A Schirmer tear test should be carried out to make sure that reduced tear production from KCS is not the cause. Ulcers are usually diagnosed based on the uptake of fluorescein dye during examination of the eye (see Figures 17.6 and 17.7).
If a chemical burn is suspected as the cause of damage to the cornea, then copious lavage needs to be carried out to flush out the caustic agent and prevent further damage. Sterile lactated Ringer’s solution (Hartmann’s solution) should be used. The fluid bag can be connected to a giving set in the usual manner, and the fluid directed from the end of the giving set onto the cornea and conjunctiva. Lavage should be performed for 30 minutes.
Treatment of ulcers includes topical application of antibiotic drops 4–6 times a day. Atropine drops help to reduce pain from the ulcer. A useful addition in deep infected (melting) ulcers is the use of an anticollagenase (some bacteria, especially Pseudomonas and Streptococcus, release an enzyme, collagenase, that destroys the collagen of the cornea) to reduce the damage done by bacteria. This can be acetylcysteine, or the animal’s own plasma can be used. To prepare plasma drops, blood is collected from the patient into EDTA blood tubes and centrifuged to separate off the plasma. This can then be harvested with a pipette and stored in a sterile dropper bottle, in a refrigerator. Anticollagenases need to be applied every 20 minutes to 1 hour initially.
Deep ulcers, descemetocoeles and perforated ulcers require surgery to allow healing to progress. Suturing a conjunctival pedicle graft on to the affected area provides physical support and protection. As the pedicle is living tissue, it provides a source of fibroblasts to help seal the defect, and a blood supply, which helps with the delivery of anticollagenases and antibiotics (see Practical techniques at the end of the chapter).
Anterior uveitis is inflammation of the iris and ciliary body. Uveitis may occur as a manifestation of a systemic disease, or as a result of processes confined to that eye: trauma, corneal ulcers and lens leakage or rupture.
Diagnosis is based on clinical signs. The signs vary depending on the stage of the process or its severity. Pain is present and causes blepharospasm, photophobia and lacrimation. The eye appears red due to circumlimbal vascular congestion. Ciliary spasm leads to a miotic pupil, and the iris appears swollen and dull. Inflammatory cells and exudate, or blood, may be seen in the anterior chamber.
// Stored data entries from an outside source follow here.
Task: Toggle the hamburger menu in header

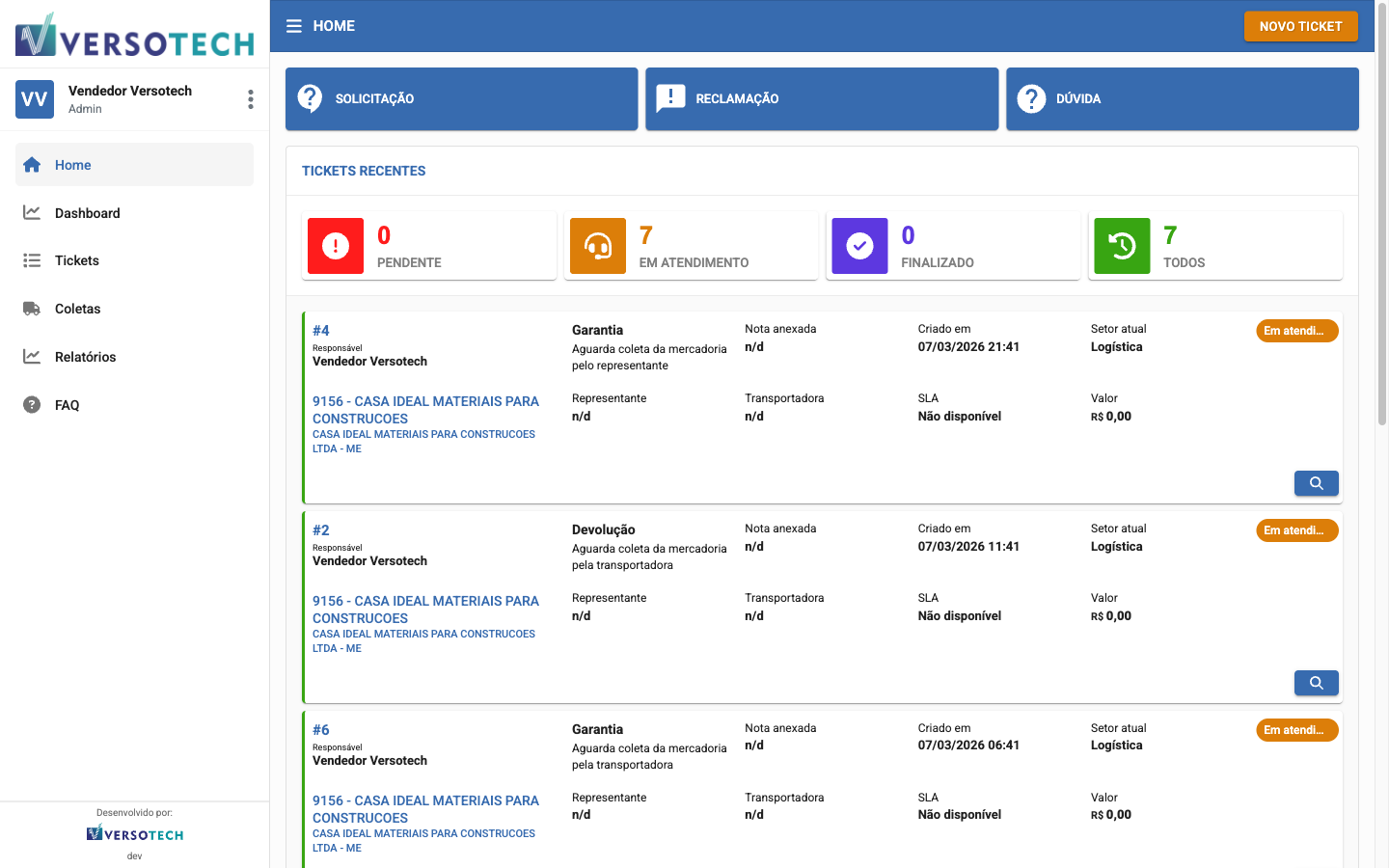Action: (x=294, y=26)
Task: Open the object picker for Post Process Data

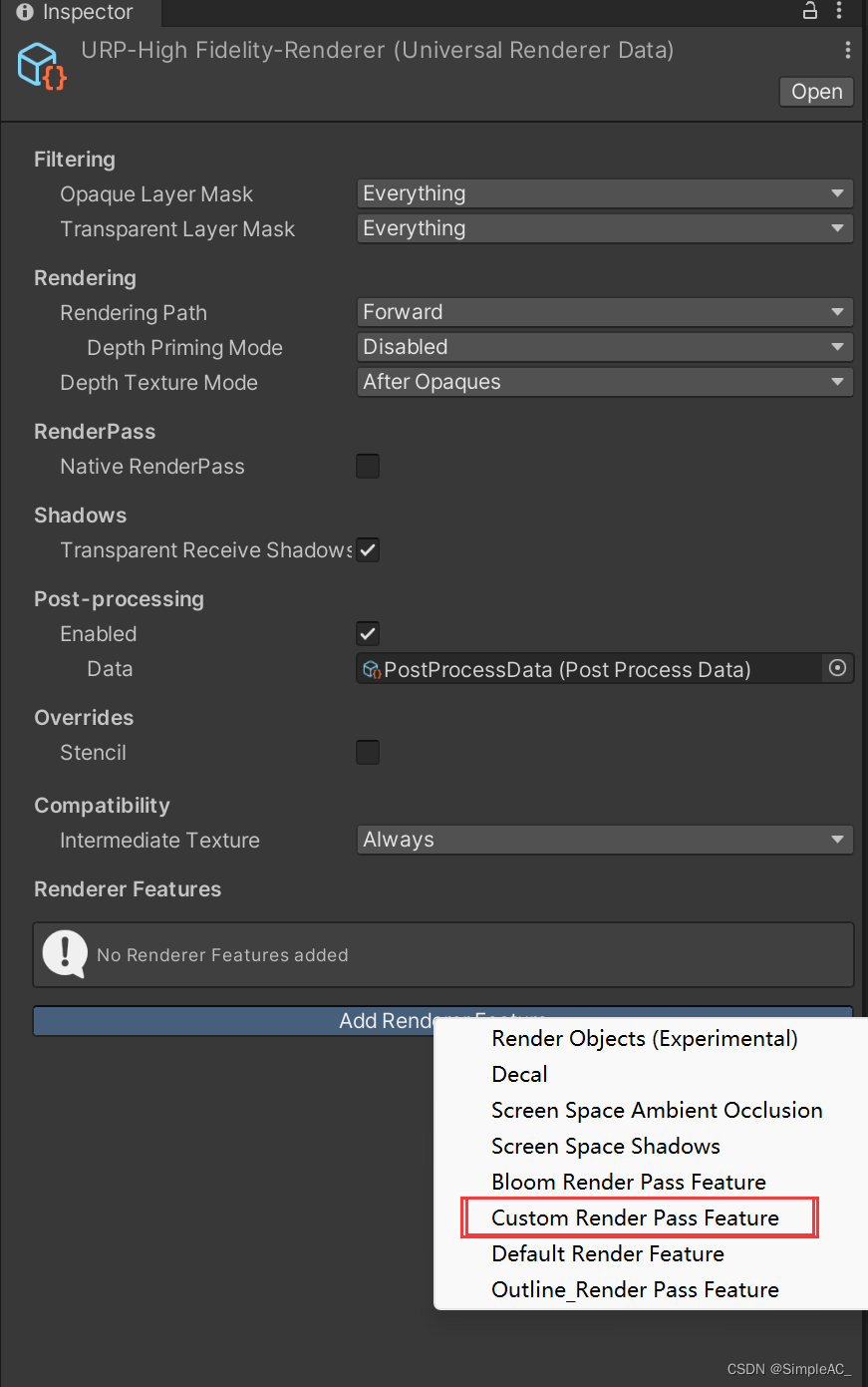Action: coord(837,668)
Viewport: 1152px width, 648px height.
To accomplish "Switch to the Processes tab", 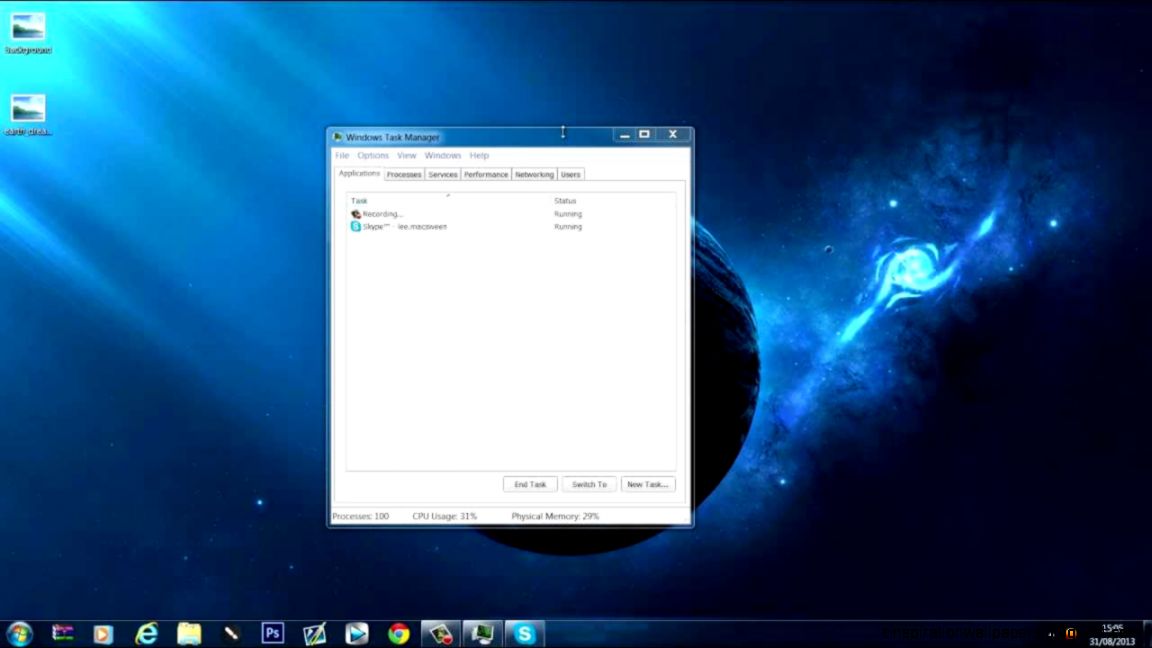I will [x=403, y=174].
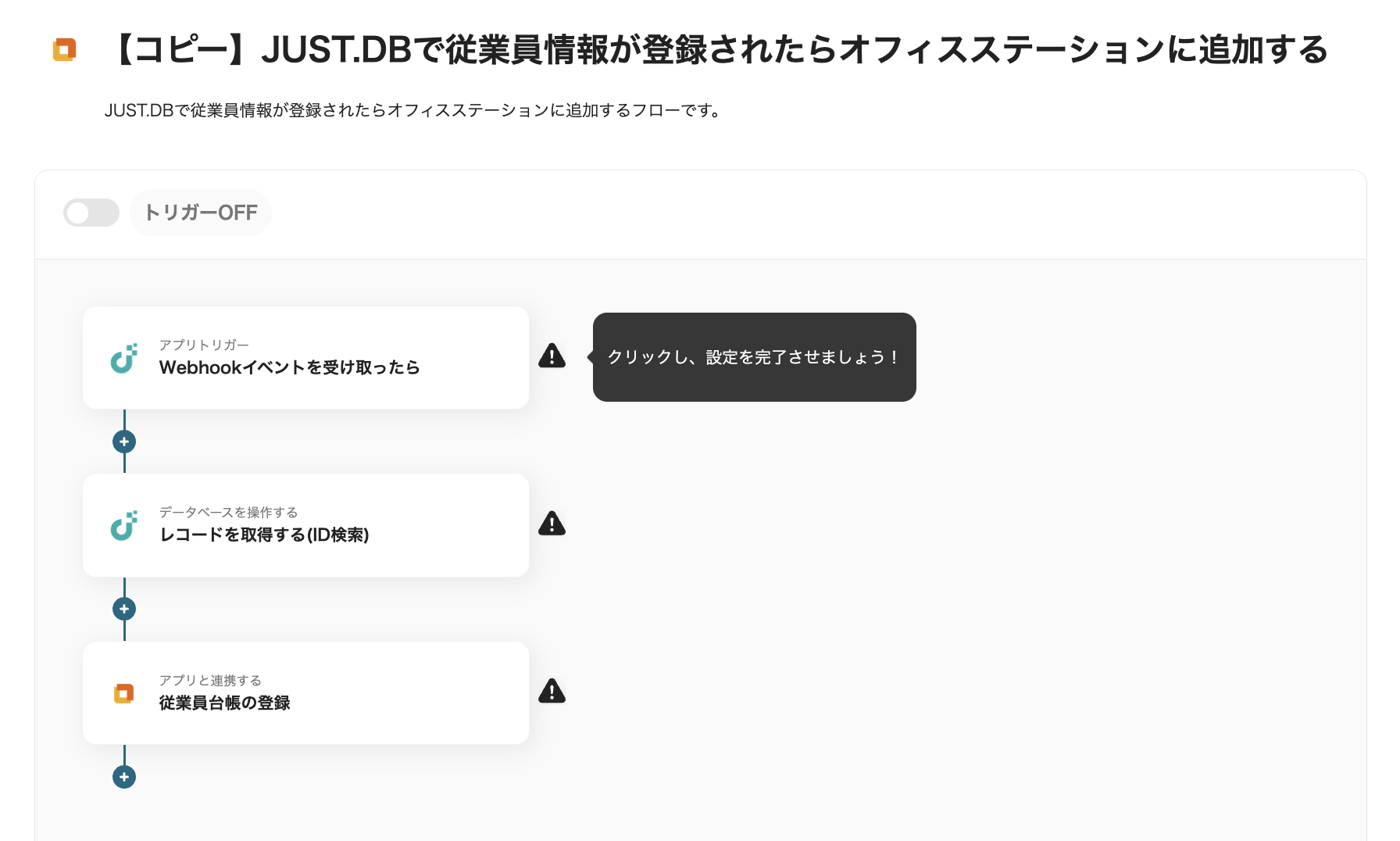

Any primary systemic problems should be addressed, otherwise treatment is symptomatic, consisting of mydriatics to dilate the pupil and anti-inflammatories.
Atropine causes pupil dilation, reducing iris–lens contact and minimising the risk of adhesions forming. Pain from ciliary muscle spasm is also reduced. Atropine is much less effective in an inflamed eye and should be given frequently initially to effect, aiming for a reasonably dilated pupil.
Topical steroids such as dexamethasone or prednisolone should be used intensively (e.g. every 2–4 hours initially). In severe cases, oral prednisolone or non-steroidal anti-inflammatory drugs (NSAIDs) may be used.
Glaucoma occurs when the pressure within the globe (IOP) rises above normal. This increase in pressure leads to degeneration of the optic nerve and damaged vision. The patient may present with acute glaucoma, where the increase in pressure is very recent, or with chronic glaucoma, where the problem has been present longer.
The aqueous humour in the anterior chamber of the eye is constantly being produced and drained. If the drainage fails, the production continues and the increase in volume of aqueous humour causes an increase in pressure within the eye (see Figure 17.8).